Studies by the Barbara Lee Family Foundation, which works to advance women's equality in politics, suggest that women face a “fantasy barrier” when running for the top executive positions, because voters have a harder time envisioning them in the job than white men. , who have held the positions historically.
“Men can tell, women can show,” said Amanda Hunter, the foundation's executive director.
Polls suggest that Harris, who dropped out early in the 2020 presidential primary, has made significant strides with the Democratic base. Three-quarters of Democrats had a favorable view of her in a USA Today/Suffolk poll, which showed just over a quarter of independents viewed her favorably.
Brian Fallon, who serves as her campaign communications director, said she has “proven to be a highly effective messenger on issues ranging from reproductive freedom to gun violence prevention,” and said she is “uniquely positioned to mobilize critical groups across the Biden-Harris coalition, including progressives and independents.” Both.
The fact that many voters say they are still unfamiliar with Harris is something her allies and advisers see as an opportunity, because it leaves room for persuasion when more voters focus on the race in the early fall.
“This is not one or two speeches, this is just four or five months of work,” said Cornell Belcher, who worked as a pollster under former President Obama.
Belcher argued that the small segment of persuadable voters who gave Harris her lowest score would not decide the race. The question will instead be whether Democrats can rebuild their coalition of young voters, women and people of color who re-elected Obama in 2012 and formed the backbone of Biden's 2020 victory.
“I'm more concerned about these younger voters coming off the ramp, like they did in 2016,” he said, crediting Harris with getting her work to reach them on campus tours and other outreach activities.
But there are questions here too, with inconsistencies in polls of voters aged 18-29, given the small sample sizes of the subgroups. One Emerson College poll conducted in early April showed Harris receiving very high favorable marks among these younger voters, nearly 49%, while another poll conducted by The Economist a few days later showed that only 34% of that age group viewed to it positively.

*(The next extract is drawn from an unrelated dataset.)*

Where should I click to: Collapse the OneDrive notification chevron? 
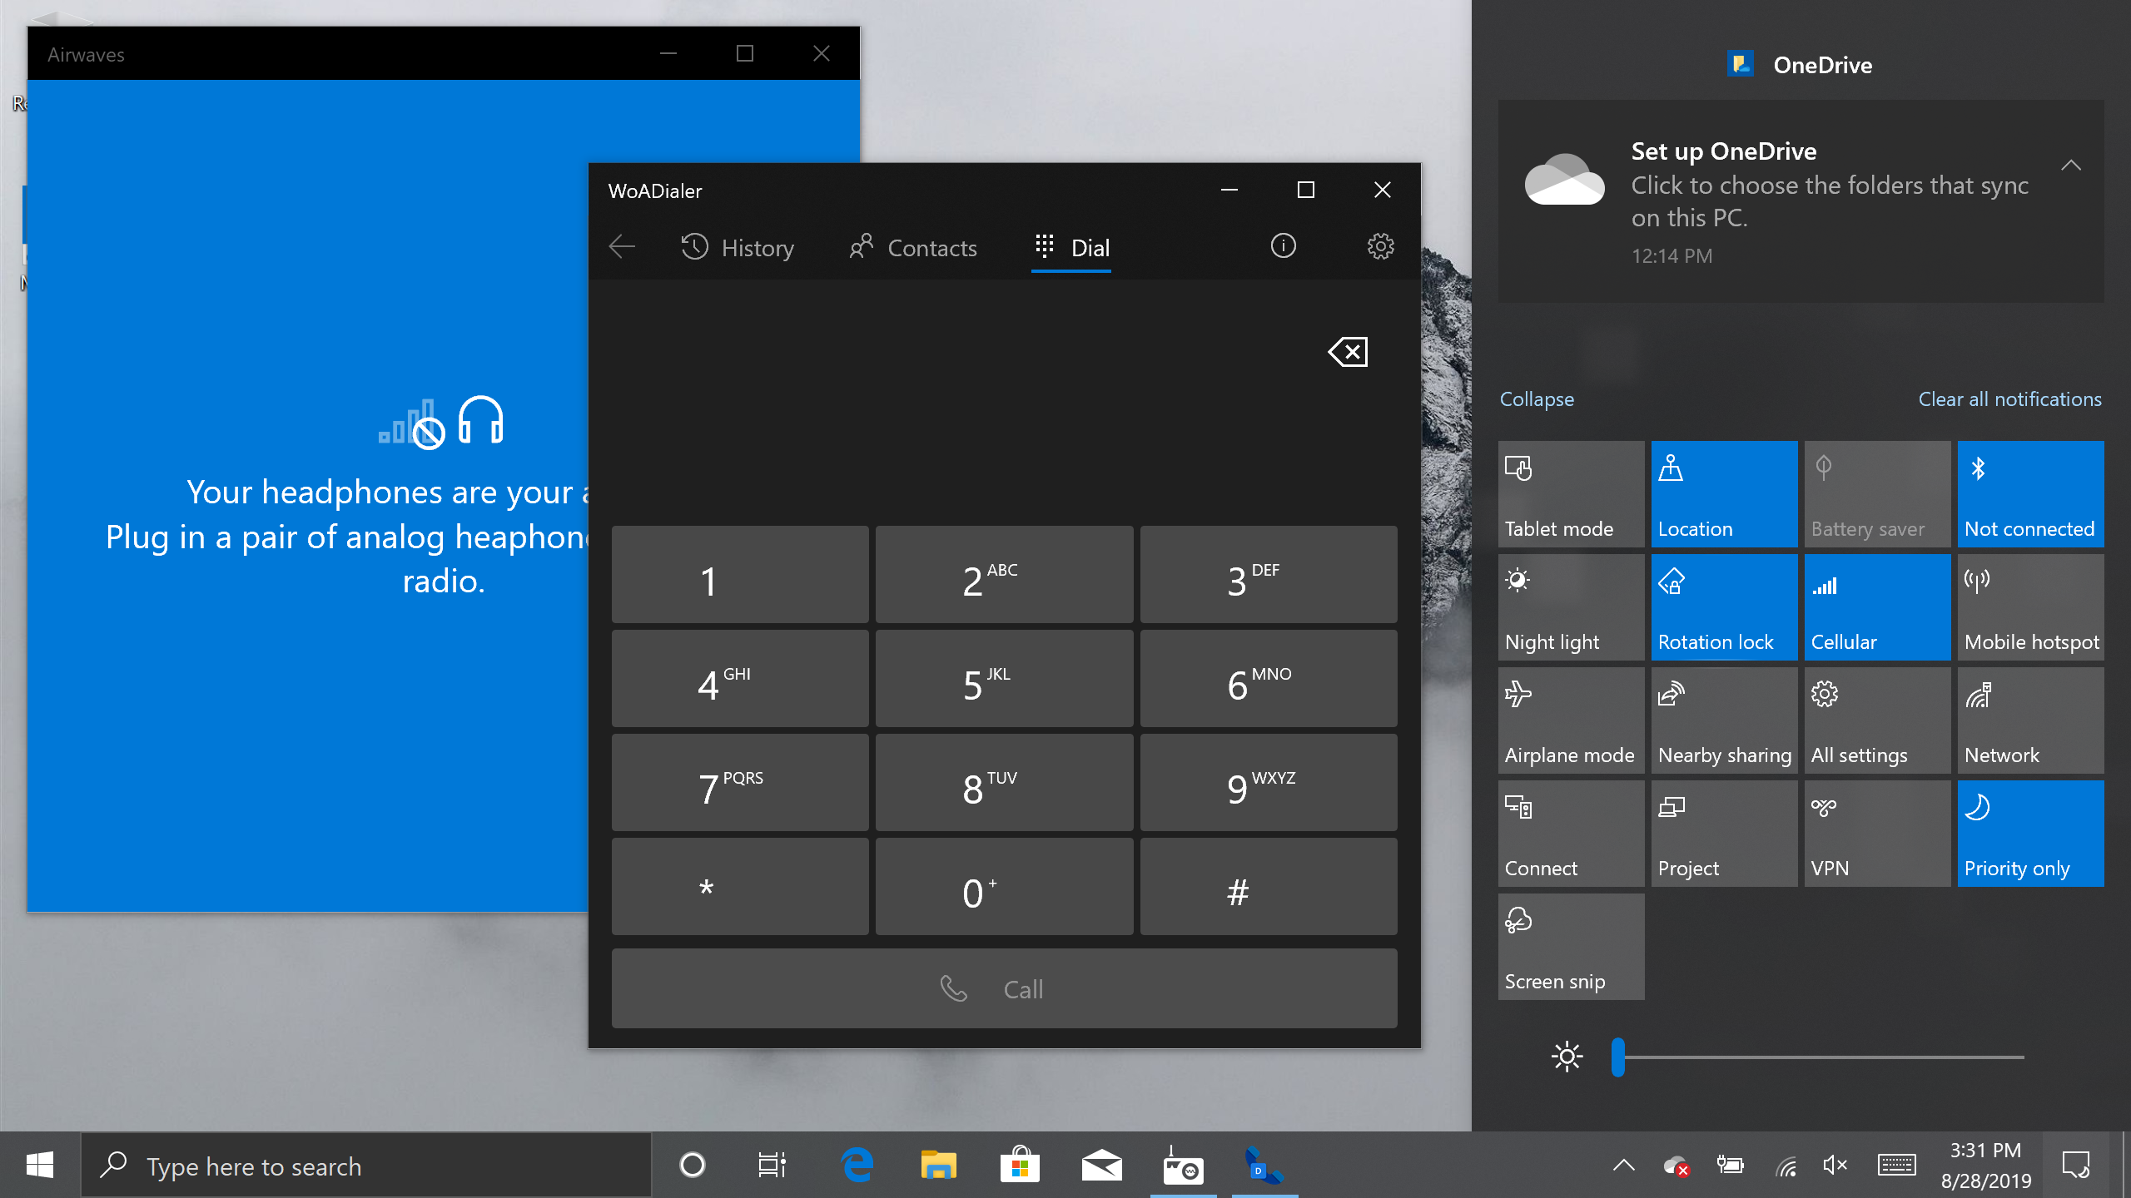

It is unclear whether Trump, who has not often targeted the vice president, will continue his attacks on Harris, which are unsurprisingly toxic among the Republican voter base. “If they cheated in the election, it could be Kamala,” Trump said during a rally in North Carolina in March, echoing his false claims of widespread election fraud.

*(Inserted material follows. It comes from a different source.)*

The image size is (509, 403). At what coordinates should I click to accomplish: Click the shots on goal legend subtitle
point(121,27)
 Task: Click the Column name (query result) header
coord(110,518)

He quickly returned to Biden: “We have enough problems with this guy.”
Danielle Alvarez, a senior adviser to the Trump campaign, described Harris as irrelevant. She said: “The political reality is that Biden is underwater and is a failed president.” “Sure, she might be his equal in those failures, but he's the target.”

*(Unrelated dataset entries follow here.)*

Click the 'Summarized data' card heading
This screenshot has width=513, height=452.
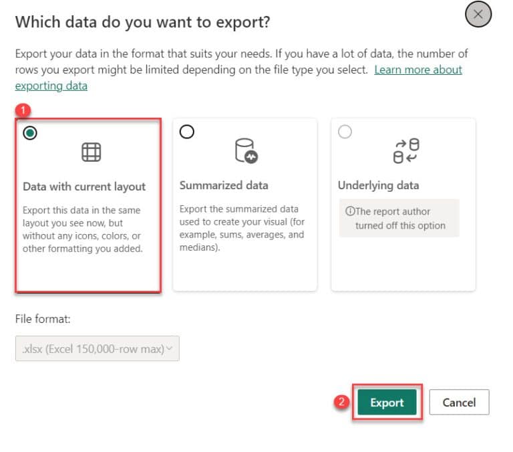coord(224,185)
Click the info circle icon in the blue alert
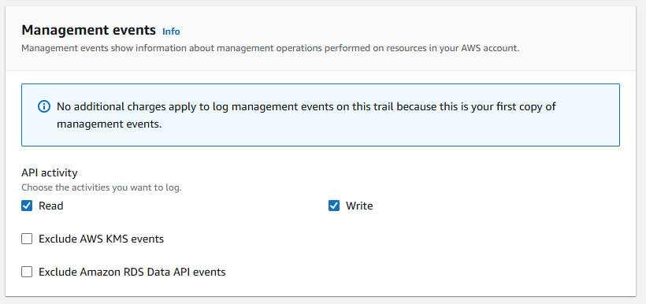The width and height of the screenshot is (646, 304). (43, 106)
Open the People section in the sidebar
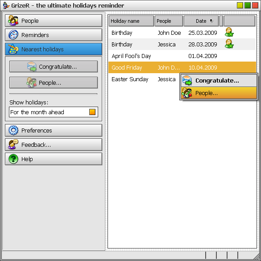This screenshot has height=261, width=261. [x=54, y=21]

Longtime Republican pollster Wyatt Ayres agrees that running mates generally don't influence votes, but he points to Sarah Palin in 2008 as an exception, largely because polls showed dual concerns about John McCain's health and suitability. Palin for office. He argues that Harris, who described it as a lapse in walking, presents a similar problem.
“There may be time, but if you don't have the ability to be more visible and look like you're ready to be the leader of the free world, it's going to be difficult to achieve,” Ayres said.
Harris is counting on that time. It's fairly busy with public events, but vice presidents, by design, don't tend to attract as much attention as the president.
As the campaign heats up and Trump is chosen as his running mate, they will likely see more of her, and perhaps in a different light.
“For people who have doubts about it, the question they'll ultimately be asked is, 'How will it look compared to X?' said Joel Goldstein, a historian who is studying the vice presidency. “Now, she is measured against an ideal figure.”